- [Exercise instructions]
What you give back should be exactly the lines from the one with "Image resolution: width=1280" through the end of the data, without the pictures.

- [Information provided]
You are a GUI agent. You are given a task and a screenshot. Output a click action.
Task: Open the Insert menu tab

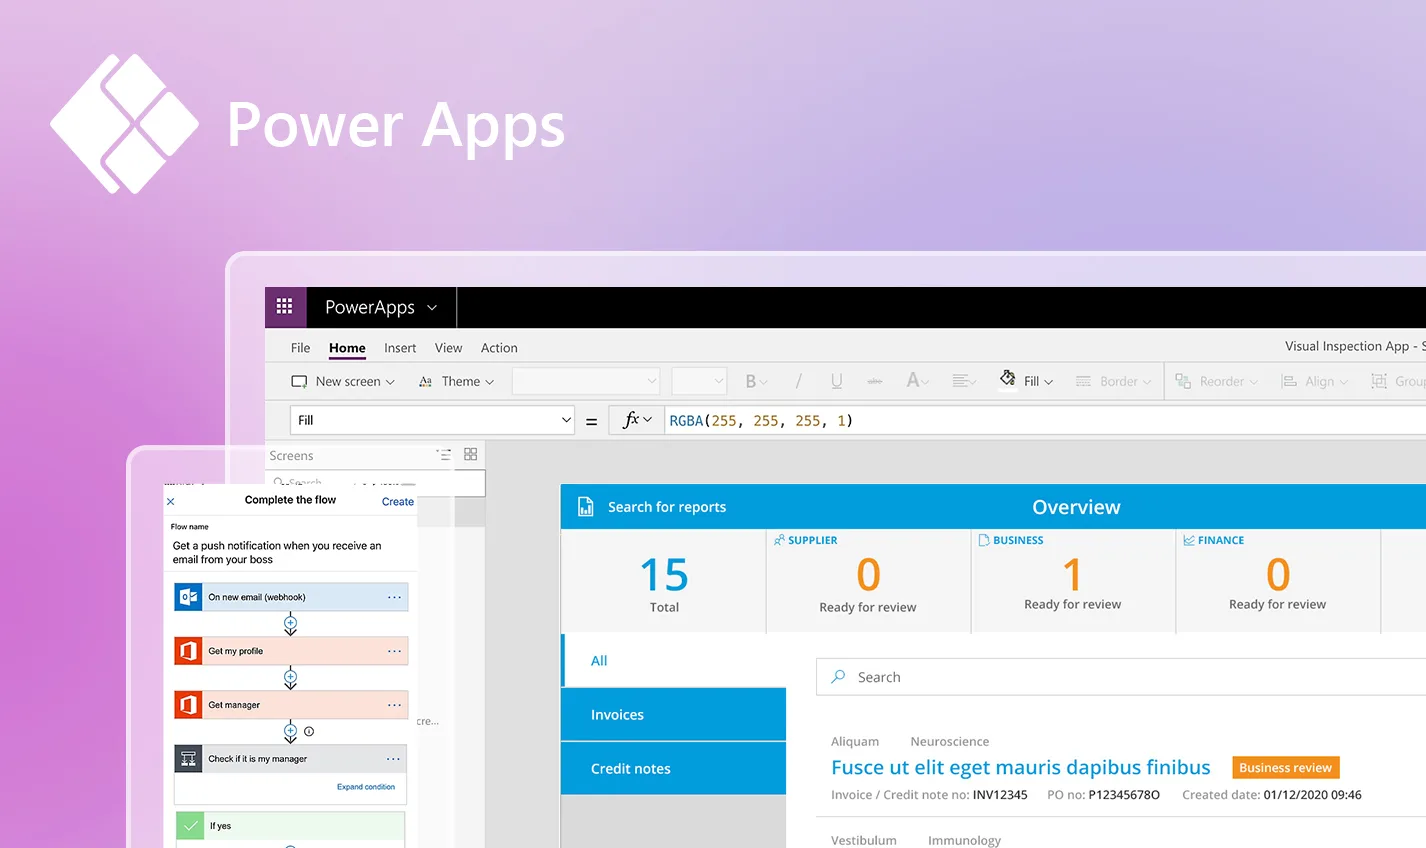click(x=400, y=348)
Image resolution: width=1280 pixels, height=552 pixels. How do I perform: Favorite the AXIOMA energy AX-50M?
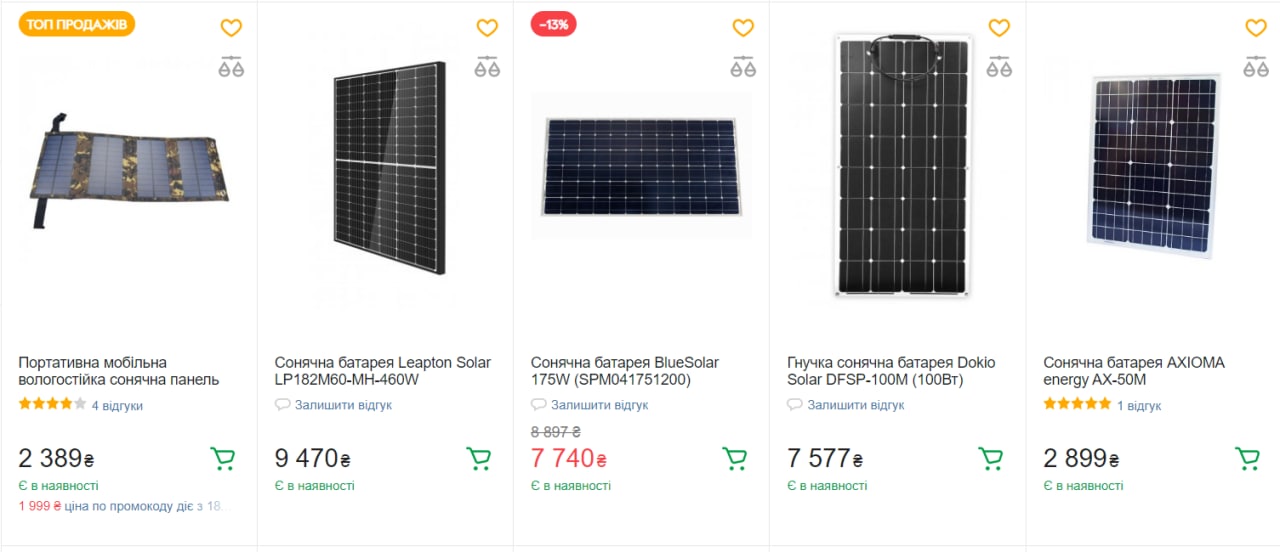coord(1255,28)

- [Result of this task]
Image resolution: width=1280 pixels, height=552 pixels. How do I perform: Favorite the AXIOMA energy AX-50M?
coord(1255,28)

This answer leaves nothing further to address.